All’inizio dei “Cani di Babele” Lexy, la moglie del linguista, è precipitata dal melo e lui comincia la sua folle indagine, immerso nelle nebbie della ragione che seguono al lutto, incrociando sadici mutilatori di cani e sensitive telefoniche a cinque dollari al minuto. Il racconto del presente si incrocia con la rievocazione della sua storia d’amore, scandita da uova quadrate, maschere funerarie (“anime come panni sporchi”), sogni e frasi premonitrici (“Mi ricordo mia moglie in bianco”). Leggendo, fin dal primo appuntamento, viene la tentazione di urlare all’uomo: “Scappa!”. Si sa già che la sposerà, eppure: “Scappa! Finchè sei in tempo, scappa!”. Perché è chiaro che Lexy porta guai, li ha dentro di sé, nell’anima come un panno sporco, nel “secondo cuore”, nell’incapacità di affrontare la vita. L’amore non è cieco, parrebbe: si copre gli occhi con la fiducia di poter risolvere tutto, anche gli inguaribili guai dell’anima altrui.

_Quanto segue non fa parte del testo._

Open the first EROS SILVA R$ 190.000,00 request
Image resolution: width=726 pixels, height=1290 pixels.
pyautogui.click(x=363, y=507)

Troppo tardi il linguista ammette a se stesso: “C’è gente che vive con molti meno problemi. Persone che non devono preoccuparsi che il minimo gesto di gentilezza da parte loro possa suscitare la furia di chi amano”. Troppo tardi arriva a una verità secondaria eppure decisiva che tutti oltrepassiamo sulla strada delle illusioni. E’ una verità riassunta da una frase detta da Geoffrey Rush in un bellissimo film australiano chiamato “Lantana”. Anche sua moglie muore in un incidente, anche lui non è capace salvarla. Dice la frase che tutto spiega a un poliziotto. Gli dice: “Love is not enough”, l’amore non è abbastanza. Qualche volta è, desolatamente, così. Qualche volta, con tutto l’amore di cui si è capaci, che ha sempre dei limiti, non si possiedono antidoti per le altrui furia, innata sofferenza, spavento di sé. Di questo parla il cane del linguista, nel suo naturale silenzio. Di questo parla Carolyn Parkhurst. E anche dell’innominabile, ma sincero sollievo di perdere chi si è amato, ma non sapeva farsi amare.